Real-Life Bad Companies: America's Universities! or, Aaron Swartz and the Great Intellectual Property Heist of 2010

The article: Feds Charge Activist as Hacker for Downloading Millions of Academic Articles (Wired)

Online activist Aaron Swartz, a near-founder of Reddit, has been charged with the federal crime of "hacking" for downloading ostensibly public-domain academic papers. "Hacking" is a term borrowed from the same media panic as "cyberporn". What's he really charged with?
  1. Copyright piracy.
  2. Theft of trade secrets.
You see, these ostensibly "public domain" academic papers are not public domain at all. They are owned by the universities that publish them, under the strictest copyright license of all: not the Digital Millennium Copyright Act that protects corporate entertainment product from the likes of those heinous pirates, namely people who rip their CDs to their hard drive, but the Uniform Trade Secrets Act and Economic Espionage Act which put corporate trade secrets under the same "top secret" protection as military secrets. In this case, the intellectual property protections on the journals the papers are published in are among the strictest in the entire intellectual property field: the licenses are restricted to a select few, namely select researchers at the copyright-holding universities, plus researchers at other universities and research institutes that have paid the sky-high licensing fees. The reason? So that the science can be patented, and the patents licensed to corporations, for a lucrative payoff to the already ultra-rich corporate trustees.

And you wonder why America is falling behind China and India so rapidly in science.

Basically, Aaron Swartz is being accused of bank robbery. The bank pulled the heist on is called JSTOR. It is ostensibly nonprofit. Its real purpose is to keep academic research away from the prying eyes of the unwashed rabble so that it can be lucratively licensed to corporations. Swartz, fired by the hacker ideal of "information wants to be free", was trying to pull a Robin Hood: his goal was to take this proprietary research and put it into the public domain. This makes him the Bradley Manning of academe.

The issue, of course, is Intellectual Property. Now, go to the bottom of this post and look at the copyright notice. You'll see that it bears a Creative Commons Attribution, Noncommercial, Share Alike license. Creative Commons was created as a way for individual creators to get around the draconian protections imposed by the likes of DMCA for the benefit of giant corporations with large IP portfolios. It's for us peons who aren't conglomerate executives and their IP lawyer hired guns.

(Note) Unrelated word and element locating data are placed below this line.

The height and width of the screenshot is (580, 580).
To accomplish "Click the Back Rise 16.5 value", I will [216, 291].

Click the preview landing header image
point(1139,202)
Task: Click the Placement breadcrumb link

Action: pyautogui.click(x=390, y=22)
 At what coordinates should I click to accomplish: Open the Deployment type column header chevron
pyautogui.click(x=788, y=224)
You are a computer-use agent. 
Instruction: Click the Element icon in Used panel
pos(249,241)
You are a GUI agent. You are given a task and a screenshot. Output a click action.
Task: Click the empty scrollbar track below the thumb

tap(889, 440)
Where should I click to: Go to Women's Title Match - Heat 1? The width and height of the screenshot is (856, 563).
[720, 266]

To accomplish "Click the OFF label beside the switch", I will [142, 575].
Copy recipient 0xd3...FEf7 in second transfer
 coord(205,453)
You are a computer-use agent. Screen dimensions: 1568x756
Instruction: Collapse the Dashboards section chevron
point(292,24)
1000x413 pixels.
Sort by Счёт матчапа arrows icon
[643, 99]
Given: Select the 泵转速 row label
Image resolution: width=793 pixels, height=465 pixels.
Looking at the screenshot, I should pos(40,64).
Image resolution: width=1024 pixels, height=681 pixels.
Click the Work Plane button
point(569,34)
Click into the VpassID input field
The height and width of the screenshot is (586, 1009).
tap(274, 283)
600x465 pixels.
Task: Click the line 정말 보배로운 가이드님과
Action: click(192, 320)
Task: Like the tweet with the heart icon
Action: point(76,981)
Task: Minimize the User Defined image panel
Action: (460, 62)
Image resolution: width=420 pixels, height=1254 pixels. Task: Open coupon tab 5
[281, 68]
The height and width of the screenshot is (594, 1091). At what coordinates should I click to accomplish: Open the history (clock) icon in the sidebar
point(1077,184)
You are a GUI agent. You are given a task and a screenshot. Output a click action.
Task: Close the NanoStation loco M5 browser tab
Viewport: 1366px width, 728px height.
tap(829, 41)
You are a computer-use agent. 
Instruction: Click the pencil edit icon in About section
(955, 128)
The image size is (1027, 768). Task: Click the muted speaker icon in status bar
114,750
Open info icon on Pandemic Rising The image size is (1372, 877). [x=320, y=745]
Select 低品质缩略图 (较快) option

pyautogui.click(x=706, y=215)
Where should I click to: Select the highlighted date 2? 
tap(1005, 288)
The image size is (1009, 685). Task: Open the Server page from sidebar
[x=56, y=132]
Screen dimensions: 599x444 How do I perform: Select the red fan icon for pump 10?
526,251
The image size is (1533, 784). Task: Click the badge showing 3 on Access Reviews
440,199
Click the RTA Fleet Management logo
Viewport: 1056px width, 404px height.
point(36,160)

America's universities do not believe in Creative Commons or in open-source research. They protect their scientific research with corporate intellectual property laws so they can license their intellectual property to corporations. Like their agent corporation JSTOR, they are nonprofit institutions in name only, for-profit corporations in actual fact. And that's why Swartz, like Manning, is doomed: he robbed giant corporations of their precious intellectual property the same way bank robbers rob banks of their gold. Which, legally, is the same thing. Except an intellectual property robber can't flee to South America: the banks aren't everywhere, but the IP administrators are.

Bradley Manning will be executed for treason for certain. And Robin Hood, remember, was caught and executed by order of the tyrannical King John of England. Due process? What due process? When corporations are raped — and, as Manning found out to his horror, the federal government is the most merciless of intellectual property trolls — there is no such thing as due process. In this respect, MIT, and American universities in general, are no different from such predatory corporations as Carter-Ruck, News Corporation, the RIAA cartel of record companies, and any bank that's "too big to fail".